▶ [YOUR OBJECTIVE] Using the listing below, copy exactly each line from the one that has "Task: Toggle the sidebar hamburger menu icon" through the one that has "Add the Insights Catalog tile"; omit the pictures.

-- GIVEN RECORDS follows --

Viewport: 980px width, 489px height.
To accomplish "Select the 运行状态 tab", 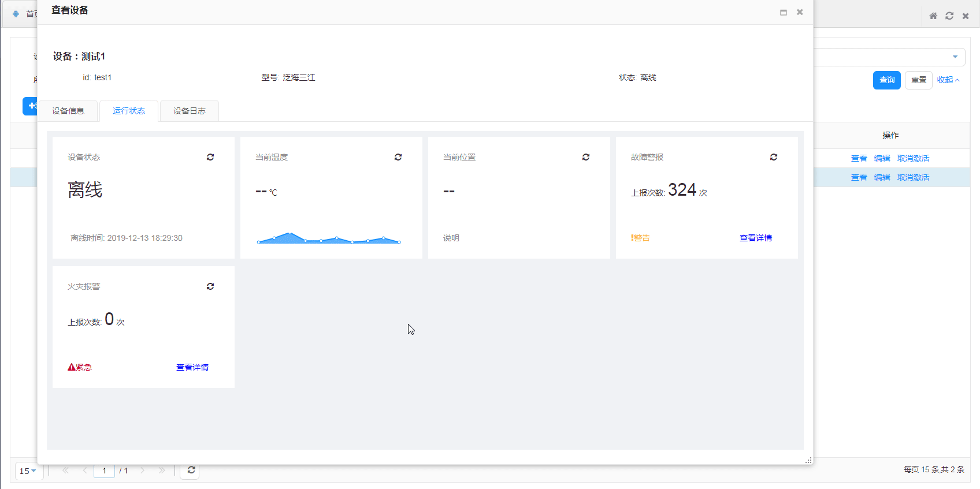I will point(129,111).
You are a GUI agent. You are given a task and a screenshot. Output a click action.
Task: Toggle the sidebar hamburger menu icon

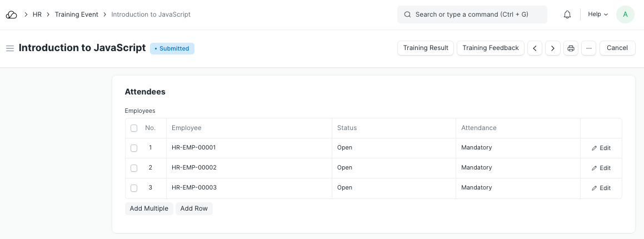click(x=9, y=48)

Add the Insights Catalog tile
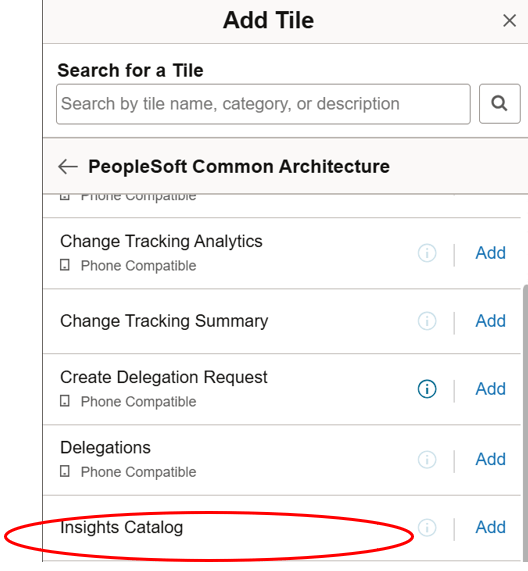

-- GIVEN RECORDS concluded --
-- GIVEN RECORDS follows --

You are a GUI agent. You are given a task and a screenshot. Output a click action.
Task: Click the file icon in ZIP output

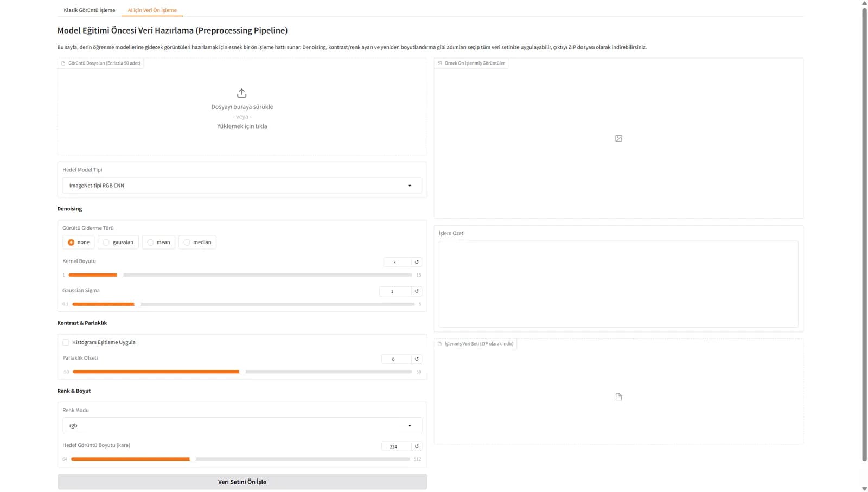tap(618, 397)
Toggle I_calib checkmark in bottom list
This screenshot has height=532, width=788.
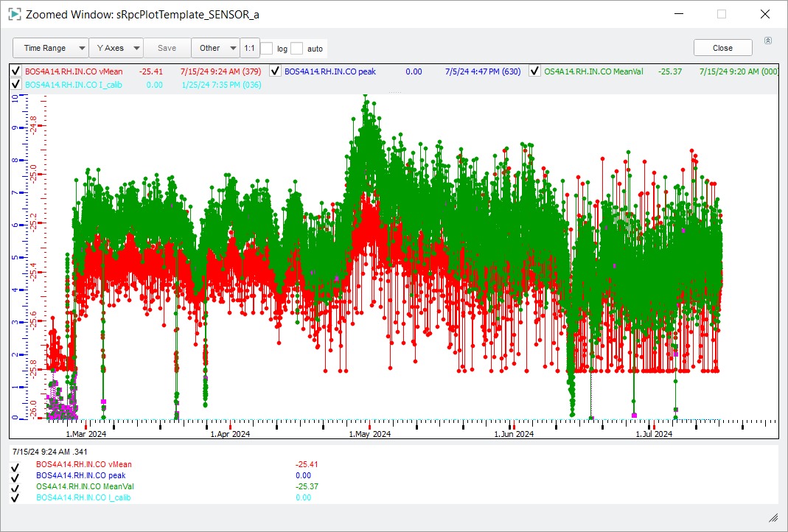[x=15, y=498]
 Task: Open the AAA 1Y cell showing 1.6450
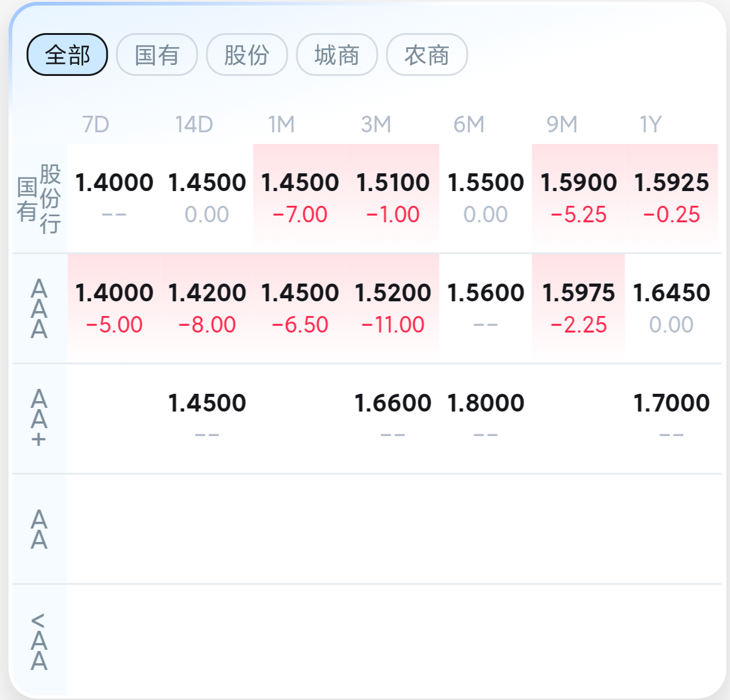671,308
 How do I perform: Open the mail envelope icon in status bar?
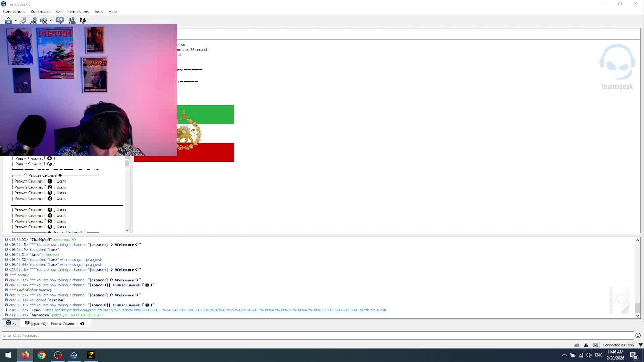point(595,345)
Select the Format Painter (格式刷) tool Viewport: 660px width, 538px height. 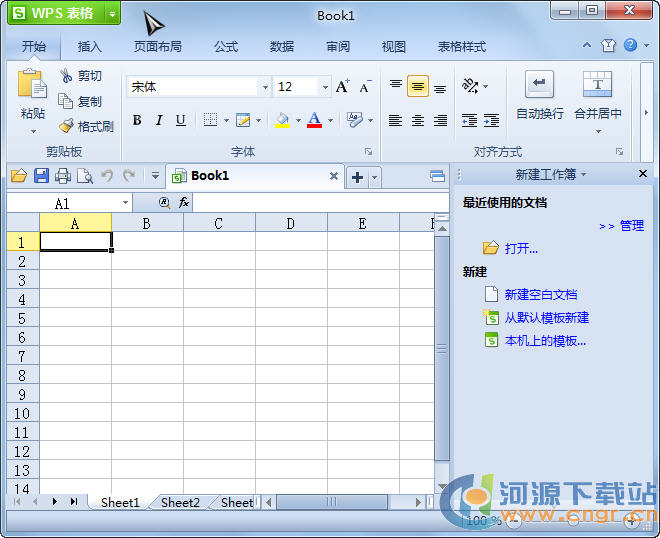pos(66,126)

-- GIVEN RECORDS concluded --

▶ [SOLUTION FOR THIS TASK]
Task: Toggle the sidebar hamburger menu icon

click(x=9, y=48)

Add the Insights Catalog tile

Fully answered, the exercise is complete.